[Dataset excerpts]
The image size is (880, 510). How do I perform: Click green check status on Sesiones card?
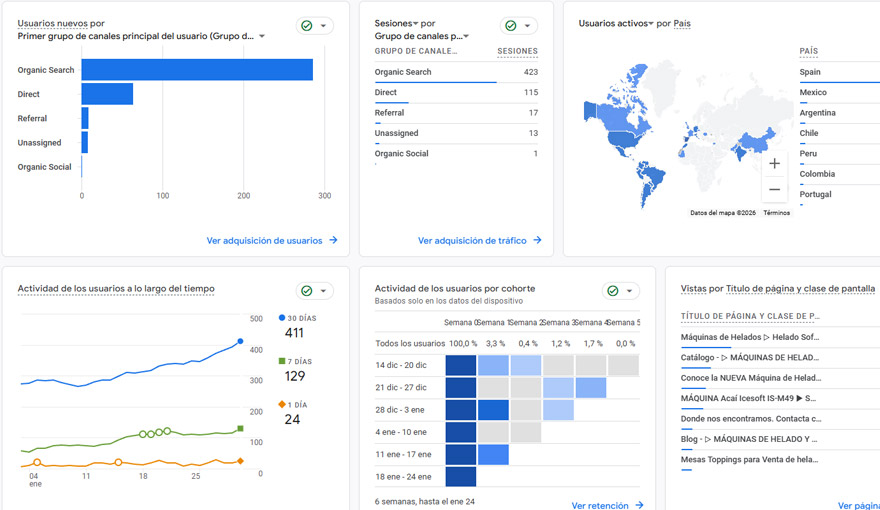pyautogui.click(x=511, y=26)
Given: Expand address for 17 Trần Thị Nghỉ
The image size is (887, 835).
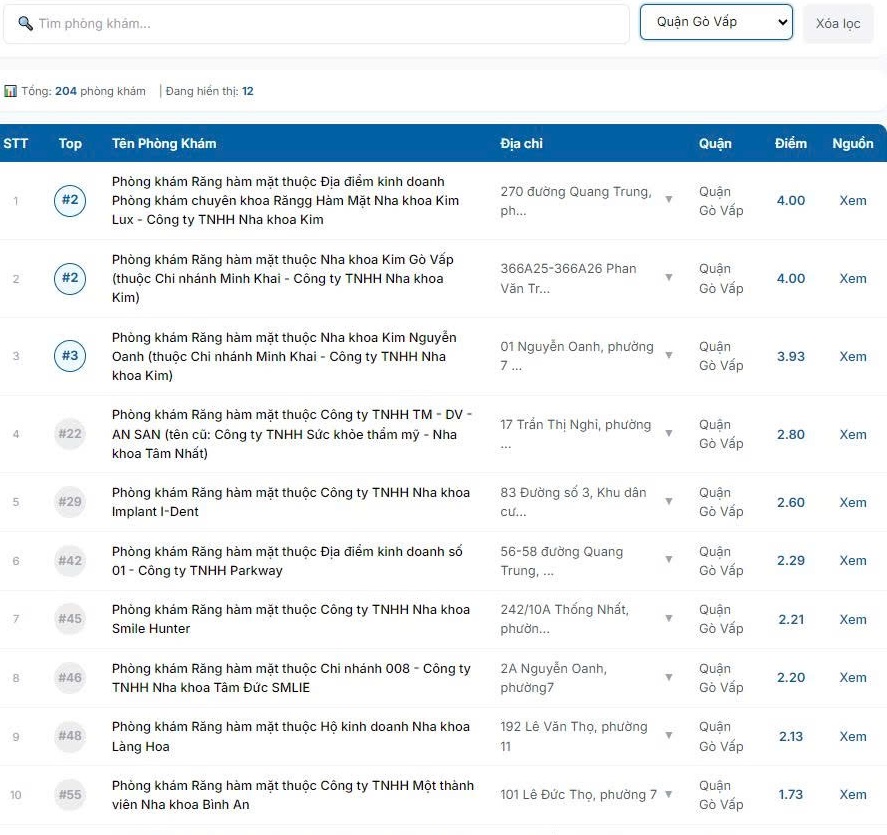Looking at the screenshot, I should [669, 434].
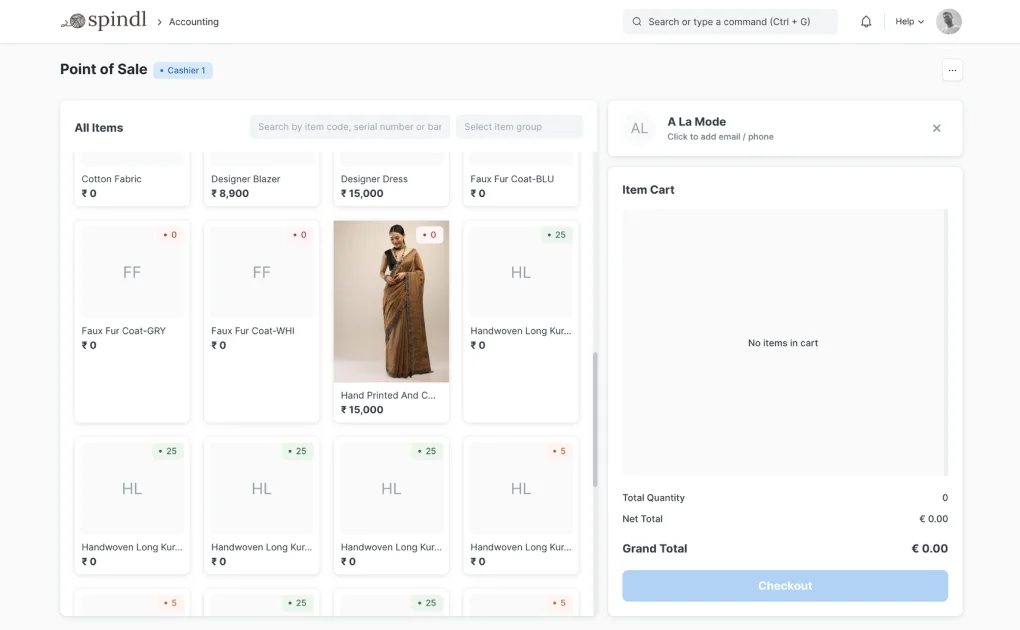Image resolution: width=1020 pixels, height=630 pixels.
Task: Select the Designer Blazer priced 8,900
Action: 261,180
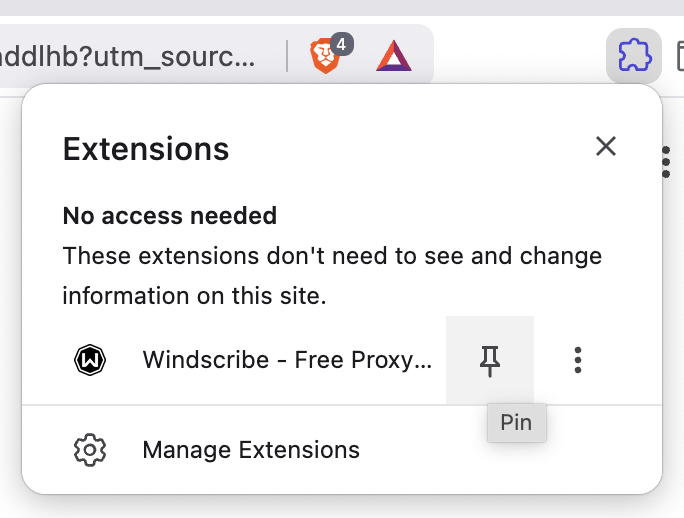Click the address bar separator before Shields icon
The width and height of the screenshot is (684, 518).
click(287, 56)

▶ **Task prompt**
Every entry above is to be printed again exactly, pictures omitted.

▶ **Response to this task**
The image size is (880, 510). How do I perform: Click green check status on Sesiones card?
pyautogui.click(x=511, y=26)
Given: Expand address for 17 Trần Thị Nghỉ
The image size is (887, 835).
Looking at the screenshot, I should [669, 434].
Image resolution: width=1020 pixels, height=630 pixels.
Task: Select the Designer Blazer priced 8,900
Action: 261,180
Click the address bar separator before Shields icon
The width and height of the screenshot is (684, 518).
click(287, 56)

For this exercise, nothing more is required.